There's a lot of expertise that we bring to bear, and I think as we go out and see more of our customers execute better -- in getting in front of them, I think we've been able to really land some large business process reviews and other things where clients are buying entire blocks of time from us: 3,000 hours or 1,500 hours that they get to use on a series of projects that they need. It's something that I think will continue in 2014.
- Analyst
Is that at all a precursor for product sales, do you think? Or is it really a separate exercise, a separate business?
- Chairman, CEO
We hope it is a precursor for product sales.
- President, COO
Yes, I think it is. Particularly our a large customers, who are looking for solution-based consultant organization that can really help them solve their operational problems. Since we have our own operations we run, we really have unique expertise to bring to bear. That's going to require, as we determine the solutions on these consulting engagements, it's going to require them to buy certain software products for us to execute those efficiencies in automations.

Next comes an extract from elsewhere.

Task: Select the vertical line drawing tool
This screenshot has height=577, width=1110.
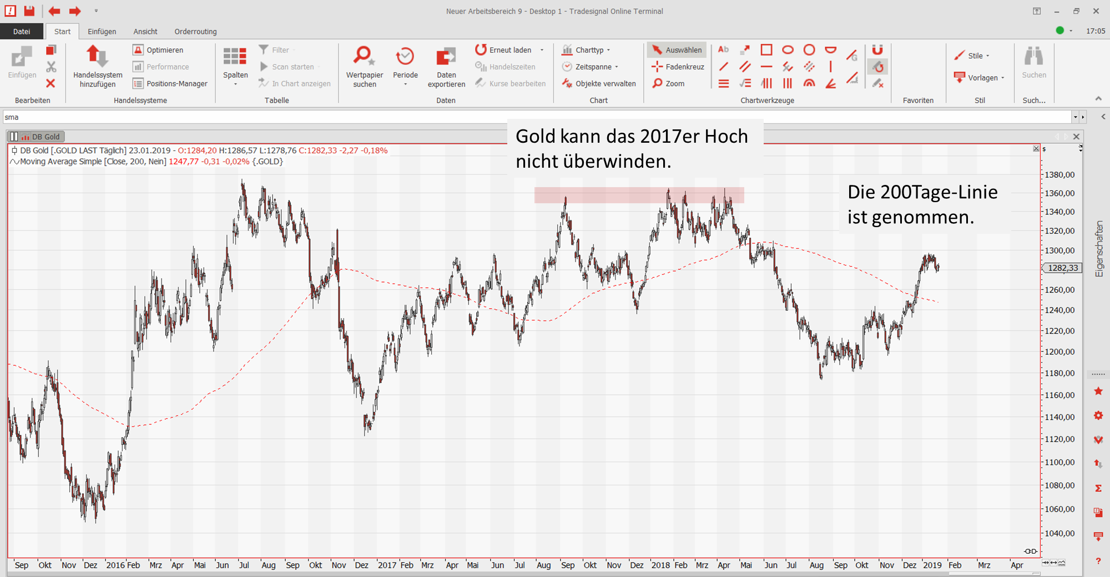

I do think this is a good driver for the license business. The license business is stronger as we pointed out earlier. That's going to drive more consultant services. Really, what we're seeing is organizations trying to focus on really solving their operational challenges in a broader basis and looking for a partner that can deliver the expertise across the spectrum of tools that they have to use to achieve those goals. That's going to drive additional sales, which will then in turn drive more consultant revenue.
- Analyst
That's great, thank you very much.
Operator
(Operator Instructions)
Eric Lemus, Raymond James.
- Analyst
Most of my questions have actually been answered, but just real quickly as far as your sales headcount as we [entrance] to the year. Do you guys see yourselves adding to capacity there> If so, is that more going to be front-end loaded, back-end loaded it or just spread throughout the year? Thanks.
- Chairman, CEO
Yes, we would hope to add 20%, 30% to our sales force, which is running at about 110 right now, between 100 and 110. We'd hope to be at 130 or 140 by the end of the year and probably -- we've hired a few in Q1. We'll probably hire a few more in Q2. Probably, in the 8 to 10 in Q3, and maybe 8 to 10 in Q4. It'd probably be a little more back- weighted than -- we are still absorbing what we hired in the last two quarters of 2013.
- Analyst
Great thanks, guys.
Operator
Thank you. I'm showing no further questions at this time. I would like to hand the conference back over to Mr. Stone for closing remarks.
- Chairman, CEO
Again, we really appreciate everybody's on the call. We are working hard for our shareholders, as we always do. Hopefully, we will be able to talk to you about positive results at the end of Q1, sometime in late April or early May. Thanks, again.
Operator
Ladies and gentlemen, thank you for participating in today's conference. This concludes our program for today. You may all disconnect, and have a wonderful day.